The numbers on listings by president were provided by the Center for Biological Diversity and shown to Shire. They were substantially similar to figures he provided, though the Fish and Wildlife Service data varied somewhat because it covered slightly different time periods.
Shire further said the biggest difference between now and recent years is that the Fish and Wildlife Service has completed the work required by court settlements with environmental groups WildEarth Guardians and the Center for Biological Diversity.
Under those settlements, the agency was required to review all species that were on a list of those already judged to merit listing in the past, but precluded “due to higher priorities,” Shire said.
“Over many years, we had amassed a considerable backlog on this list, which had to be cleared as a result of the settlements,” Shire said. Because those species had already been deemed to merit listing, any review would inevitably result in a high number of final listings—which explains the higher numbers under Obama, Shire said.
By contrast, the Trump team is now looking at new petitions, which haven’t been cleared already, and some of them are found to have no merit. That inherently results in a lower percentage of final listings, Shire said.

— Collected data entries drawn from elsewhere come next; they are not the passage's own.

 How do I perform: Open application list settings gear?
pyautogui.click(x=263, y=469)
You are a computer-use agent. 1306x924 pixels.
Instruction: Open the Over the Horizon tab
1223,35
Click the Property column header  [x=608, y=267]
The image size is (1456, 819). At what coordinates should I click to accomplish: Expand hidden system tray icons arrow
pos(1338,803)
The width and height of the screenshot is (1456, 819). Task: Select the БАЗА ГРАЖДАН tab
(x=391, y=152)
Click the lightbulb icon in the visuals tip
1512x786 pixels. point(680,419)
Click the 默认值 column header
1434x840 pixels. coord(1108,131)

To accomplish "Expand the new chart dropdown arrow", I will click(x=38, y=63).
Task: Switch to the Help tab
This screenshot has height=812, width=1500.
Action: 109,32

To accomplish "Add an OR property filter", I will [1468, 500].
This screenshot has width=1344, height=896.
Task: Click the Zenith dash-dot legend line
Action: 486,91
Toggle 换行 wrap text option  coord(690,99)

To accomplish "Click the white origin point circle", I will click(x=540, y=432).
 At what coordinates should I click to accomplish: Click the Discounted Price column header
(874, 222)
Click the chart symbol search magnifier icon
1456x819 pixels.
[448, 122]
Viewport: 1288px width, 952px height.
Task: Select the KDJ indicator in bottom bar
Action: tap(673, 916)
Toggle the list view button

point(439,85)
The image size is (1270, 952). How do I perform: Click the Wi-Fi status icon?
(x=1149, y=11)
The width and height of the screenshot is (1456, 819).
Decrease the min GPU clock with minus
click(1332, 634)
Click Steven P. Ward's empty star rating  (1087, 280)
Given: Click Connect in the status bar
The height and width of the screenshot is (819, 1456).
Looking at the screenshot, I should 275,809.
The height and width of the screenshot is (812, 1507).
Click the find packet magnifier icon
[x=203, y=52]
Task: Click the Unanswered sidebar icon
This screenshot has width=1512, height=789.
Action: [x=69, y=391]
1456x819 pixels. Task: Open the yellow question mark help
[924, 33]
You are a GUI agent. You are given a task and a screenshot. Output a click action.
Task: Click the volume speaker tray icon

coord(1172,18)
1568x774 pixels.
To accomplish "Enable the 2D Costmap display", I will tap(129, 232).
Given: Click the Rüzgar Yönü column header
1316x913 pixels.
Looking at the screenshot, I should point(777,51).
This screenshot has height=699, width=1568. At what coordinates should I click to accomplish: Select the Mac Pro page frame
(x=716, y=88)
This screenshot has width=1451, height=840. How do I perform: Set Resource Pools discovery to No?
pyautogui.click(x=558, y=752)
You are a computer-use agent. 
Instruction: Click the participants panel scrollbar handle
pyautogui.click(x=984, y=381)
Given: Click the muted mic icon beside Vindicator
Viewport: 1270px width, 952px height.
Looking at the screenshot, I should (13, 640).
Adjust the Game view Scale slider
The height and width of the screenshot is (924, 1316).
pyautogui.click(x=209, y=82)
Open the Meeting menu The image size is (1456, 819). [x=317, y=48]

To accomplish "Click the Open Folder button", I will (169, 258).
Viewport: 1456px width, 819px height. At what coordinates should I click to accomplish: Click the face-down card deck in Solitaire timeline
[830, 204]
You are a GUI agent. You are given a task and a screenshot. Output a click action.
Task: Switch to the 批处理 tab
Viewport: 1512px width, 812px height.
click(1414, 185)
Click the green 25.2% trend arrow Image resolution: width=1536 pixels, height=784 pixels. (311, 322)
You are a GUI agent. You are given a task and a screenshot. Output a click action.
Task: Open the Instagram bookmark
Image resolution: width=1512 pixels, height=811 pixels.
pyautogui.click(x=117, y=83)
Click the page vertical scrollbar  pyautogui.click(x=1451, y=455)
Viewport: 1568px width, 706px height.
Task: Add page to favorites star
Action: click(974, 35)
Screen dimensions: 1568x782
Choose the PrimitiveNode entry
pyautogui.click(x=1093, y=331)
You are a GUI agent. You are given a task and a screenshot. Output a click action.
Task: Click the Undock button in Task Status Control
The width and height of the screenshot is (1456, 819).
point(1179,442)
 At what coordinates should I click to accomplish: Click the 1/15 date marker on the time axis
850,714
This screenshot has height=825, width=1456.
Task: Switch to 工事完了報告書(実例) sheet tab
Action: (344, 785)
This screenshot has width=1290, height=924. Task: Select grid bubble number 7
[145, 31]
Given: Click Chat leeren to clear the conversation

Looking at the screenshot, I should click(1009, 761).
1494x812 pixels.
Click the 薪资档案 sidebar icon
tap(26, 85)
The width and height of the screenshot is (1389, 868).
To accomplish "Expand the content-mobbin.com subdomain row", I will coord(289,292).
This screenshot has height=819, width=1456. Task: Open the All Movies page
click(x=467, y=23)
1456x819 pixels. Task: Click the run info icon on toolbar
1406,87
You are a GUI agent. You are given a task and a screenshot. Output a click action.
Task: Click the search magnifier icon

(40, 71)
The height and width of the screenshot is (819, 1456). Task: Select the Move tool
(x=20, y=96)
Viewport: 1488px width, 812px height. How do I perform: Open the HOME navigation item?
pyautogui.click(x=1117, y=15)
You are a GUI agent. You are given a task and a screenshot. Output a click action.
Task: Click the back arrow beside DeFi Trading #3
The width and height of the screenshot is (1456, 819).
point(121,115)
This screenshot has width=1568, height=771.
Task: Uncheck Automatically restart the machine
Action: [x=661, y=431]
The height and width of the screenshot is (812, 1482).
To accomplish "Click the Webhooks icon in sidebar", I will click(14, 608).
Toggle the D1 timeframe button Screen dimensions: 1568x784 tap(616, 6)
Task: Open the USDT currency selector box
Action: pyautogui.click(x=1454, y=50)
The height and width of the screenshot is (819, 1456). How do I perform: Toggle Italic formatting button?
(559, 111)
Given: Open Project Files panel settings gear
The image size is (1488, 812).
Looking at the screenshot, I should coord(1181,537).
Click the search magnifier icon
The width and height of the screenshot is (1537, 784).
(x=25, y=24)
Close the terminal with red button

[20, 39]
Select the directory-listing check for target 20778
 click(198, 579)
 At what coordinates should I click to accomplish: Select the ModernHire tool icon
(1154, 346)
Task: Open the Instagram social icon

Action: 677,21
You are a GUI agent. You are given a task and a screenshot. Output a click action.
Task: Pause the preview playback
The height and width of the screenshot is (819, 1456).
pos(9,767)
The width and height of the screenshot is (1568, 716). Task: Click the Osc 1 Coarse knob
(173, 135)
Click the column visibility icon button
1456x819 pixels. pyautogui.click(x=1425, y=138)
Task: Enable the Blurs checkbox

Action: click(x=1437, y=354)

Running Behind on Proposals
But environmentalists said the Trump administration also isn’t proposing as many species for future protections, meaning it isn’t setting itself up to do more listings in the future.
The agency’s own work plan for the next seven years lists timelines for addressing the 30 species on the Endangered Species Act’s candidate list and conducting 320 status reviews for species that have been the subject of a petition seeking federal protection.
The agency has only yet proposed 12 species for protection under the Trump administration, said Noah Greenwald, endangered species director at the Center for Biological Diversity. By the same point in the Obama administration’s tenure, it had proposed 35 species, and Clinton 120, according to Greenwald.
Fish and Wildlife’s claims that the administration is working to protect at-risk species “are just false,” Greenwald told Bloomberg Environment. “The Trump administration has kept the Fish and Wildlife Service from completing the majority of decisions from their own work plan, leaving hundreds of highly imperiled species in the lurch.”
The Trump administration proposed three rulemakings in July that it said would improve regulations, but that opponents said would undermine the government’s ability to list species and designate critical habitats.